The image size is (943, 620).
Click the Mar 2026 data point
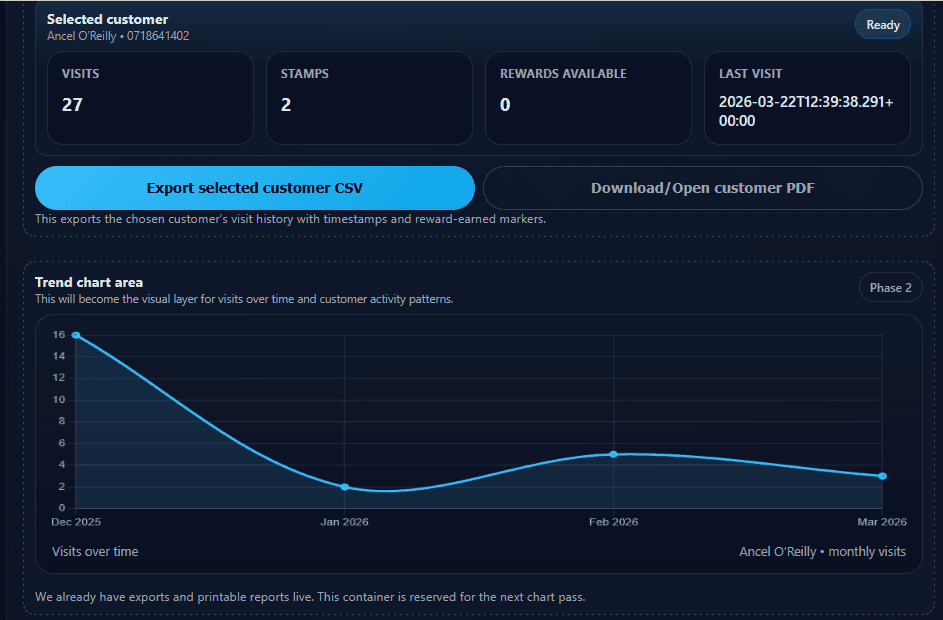pyautogui.click(x=882, y=476)
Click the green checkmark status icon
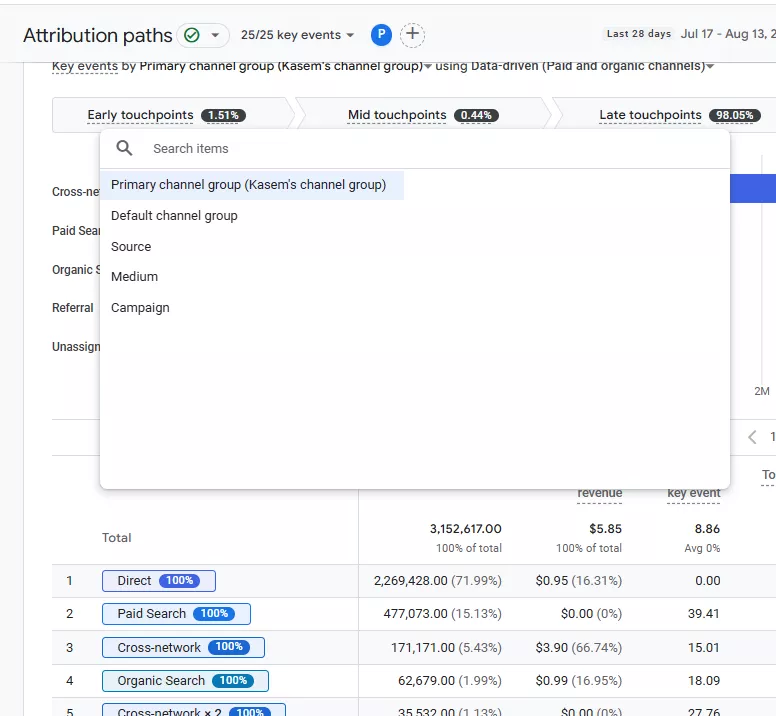The image size is (776, 716). pos(192,35)
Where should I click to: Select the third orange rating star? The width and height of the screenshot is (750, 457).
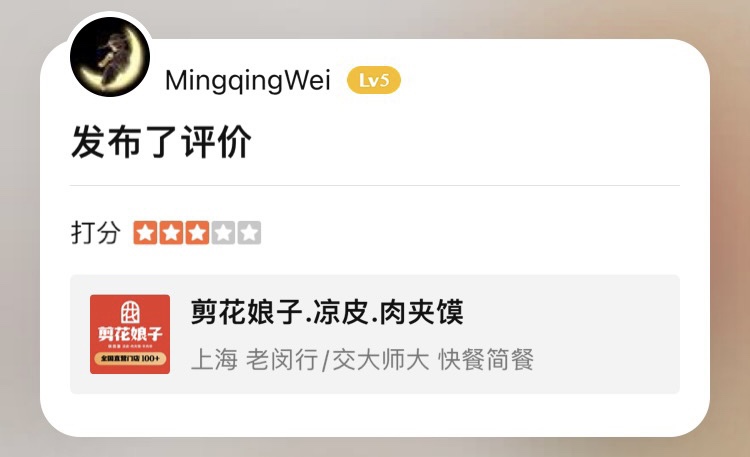click(x=197, y=233)
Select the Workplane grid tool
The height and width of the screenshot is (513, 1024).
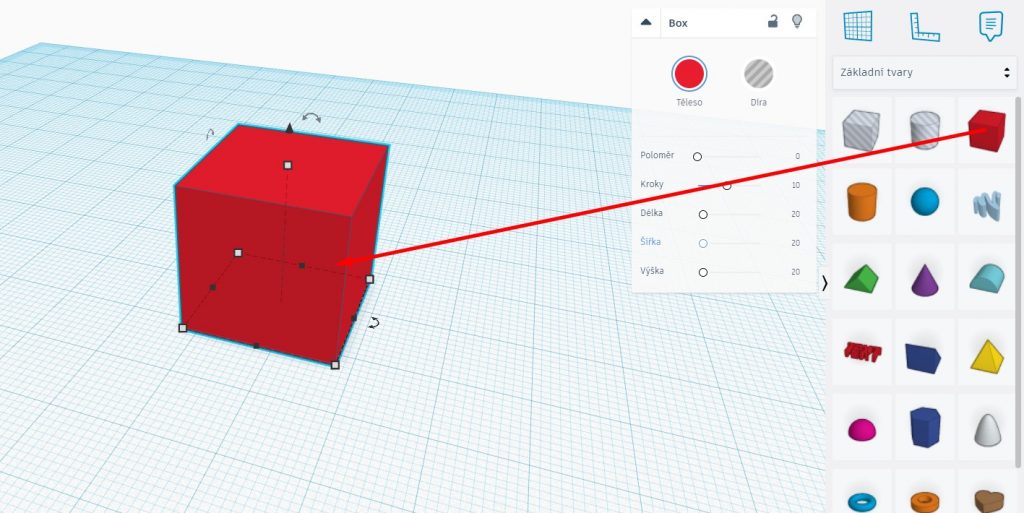pos(858,25)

--- ACTIVITY ---
Pictures aside, repeat every entry exactly as written.

--- YOUR RESPONSE ---
The image size is (943, 620).
Click the Mar 2026 data point
pyautogui.click(x=882, y=476)
Click the green checkmark status icon
The image size is (776, 716). pos(192,35)
Where should I click to: Select the third orange rating star? The width and height of the screenshot is (750, 457).
click(x=197, y=233)
Select the Workplane grid tool
The height and width of the screenshot is (513, 1024).
pos(858,25)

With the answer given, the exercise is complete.